Earth Sciences
FuXi: a cascade machine learning forecasting system for 15-day global weather forecast
L. Chen, X. Zhong, et al.
Accurate weather forecasts underpin critical societal activities but are limited by forecast uncertainty that grows with lead time. ECMWF’s Integrated Forecasting System (IFS) sets a high bar (HRES deterministic; EPS ensemble up to 15 days) but is computationally expensive. Recent ML models achieve fast and often more accurate medium-range forecasts by learning from reanalysis data. However, iterative ML forecasts accumulate errors, degrading long-lead performance. The study targets two goals: (1) reduce iterative accumulation errors to extend skillful forecasts beyond 10 days, and (2) achieve performance comparable to the ECMWF ensemble mean at 15 days. The authors propose FuXi, a cascaded ML system with models specialized for successive time windows (0–5, 5–10, 10–15 days) to optimize performance across lead times while maintaining 0.25° resolution and 6-hourly cadence.

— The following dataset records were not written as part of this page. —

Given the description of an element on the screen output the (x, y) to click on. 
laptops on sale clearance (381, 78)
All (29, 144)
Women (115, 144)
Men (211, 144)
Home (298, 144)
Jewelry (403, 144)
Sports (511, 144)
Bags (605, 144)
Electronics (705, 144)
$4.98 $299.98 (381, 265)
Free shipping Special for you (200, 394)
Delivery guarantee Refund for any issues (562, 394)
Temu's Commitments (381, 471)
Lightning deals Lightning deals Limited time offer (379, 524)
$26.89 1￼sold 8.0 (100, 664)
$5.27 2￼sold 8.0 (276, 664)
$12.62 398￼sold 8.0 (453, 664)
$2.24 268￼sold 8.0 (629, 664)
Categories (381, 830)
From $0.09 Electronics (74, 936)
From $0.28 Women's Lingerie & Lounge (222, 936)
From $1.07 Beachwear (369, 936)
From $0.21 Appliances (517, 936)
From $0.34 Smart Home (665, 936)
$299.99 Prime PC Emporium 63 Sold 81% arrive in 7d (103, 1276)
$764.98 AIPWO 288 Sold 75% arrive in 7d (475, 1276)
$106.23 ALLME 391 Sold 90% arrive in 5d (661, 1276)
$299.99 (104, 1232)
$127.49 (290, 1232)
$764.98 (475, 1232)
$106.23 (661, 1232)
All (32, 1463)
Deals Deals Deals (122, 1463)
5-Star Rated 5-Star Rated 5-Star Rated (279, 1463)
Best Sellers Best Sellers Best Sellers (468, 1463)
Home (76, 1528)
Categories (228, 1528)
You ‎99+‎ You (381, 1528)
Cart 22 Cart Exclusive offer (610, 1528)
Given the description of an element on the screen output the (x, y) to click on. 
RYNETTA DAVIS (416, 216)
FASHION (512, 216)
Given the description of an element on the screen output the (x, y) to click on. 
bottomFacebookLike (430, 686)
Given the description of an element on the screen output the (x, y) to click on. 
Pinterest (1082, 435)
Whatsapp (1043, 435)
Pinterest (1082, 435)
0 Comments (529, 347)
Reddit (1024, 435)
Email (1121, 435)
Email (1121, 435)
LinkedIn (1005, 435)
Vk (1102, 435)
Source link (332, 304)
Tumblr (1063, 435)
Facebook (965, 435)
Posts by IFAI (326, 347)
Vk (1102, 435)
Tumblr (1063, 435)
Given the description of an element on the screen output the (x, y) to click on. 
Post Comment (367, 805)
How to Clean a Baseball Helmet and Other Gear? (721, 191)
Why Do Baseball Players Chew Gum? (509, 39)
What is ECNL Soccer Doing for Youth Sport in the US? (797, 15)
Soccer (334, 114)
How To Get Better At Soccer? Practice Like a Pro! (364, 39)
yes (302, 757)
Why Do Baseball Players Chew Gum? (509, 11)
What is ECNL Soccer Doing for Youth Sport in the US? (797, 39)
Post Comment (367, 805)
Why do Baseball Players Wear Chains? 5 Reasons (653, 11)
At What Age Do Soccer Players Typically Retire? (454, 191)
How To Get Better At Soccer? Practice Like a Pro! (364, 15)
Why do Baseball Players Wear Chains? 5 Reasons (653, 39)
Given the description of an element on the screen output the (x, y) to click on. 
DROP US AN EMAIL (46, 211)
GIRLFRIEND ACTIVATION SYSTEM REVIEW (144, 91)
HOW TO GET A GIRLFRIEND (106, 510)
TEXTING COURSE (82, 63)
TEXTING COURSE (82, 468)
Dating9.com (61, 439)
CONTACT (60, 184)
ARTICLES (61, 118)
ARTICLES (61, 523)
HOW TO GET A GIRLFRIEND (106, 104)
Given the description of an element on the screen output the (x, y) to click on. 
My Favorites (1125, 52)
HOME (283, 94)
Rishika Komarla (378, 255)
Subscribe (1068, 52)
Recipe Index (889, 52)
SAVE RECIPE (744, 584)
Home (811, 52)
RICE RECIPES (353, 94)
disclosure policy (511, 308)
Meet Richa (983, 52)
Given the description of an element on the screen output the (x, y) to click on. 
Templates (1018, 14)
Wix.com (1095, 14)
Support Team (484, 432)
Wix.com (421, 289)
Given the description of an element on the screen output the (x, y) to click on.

Prior benchmarks (WeatherBench) standardized ML evaluation at coarse resolutions. FourCastNet delivered 0.25° 7-day forecasts via AFNO + ViT but underperformed HRES. SwinRDM surpassed HRES for 5-day 0.25° forecasts using SwinRNN+ and diffusion-based super-resolution. Pangu-Weather outperformed HRES at 7 days using hierarchical temporal aggregation with multiple lead-time-specific models. GraphCast, an autoregressive GNN, outperformed HRES across most variable/lead-time combinations up to 10 days after curriculum training, though short-lead performance could degrade as autoregressive steps increase. Efforts to mitigate accumulation error include multi-step loss functions, direct lead-time prediction (requiring multiple models), hierarchical temporal aggregation, curriculum schedules, and replay-buffer training, yet a single model generally cannot excel across both short and long ranges. The study positions FuXi as a cascaded approach to bridge this gap and extend skill further to 15 days, approaching ECMWF EM performance.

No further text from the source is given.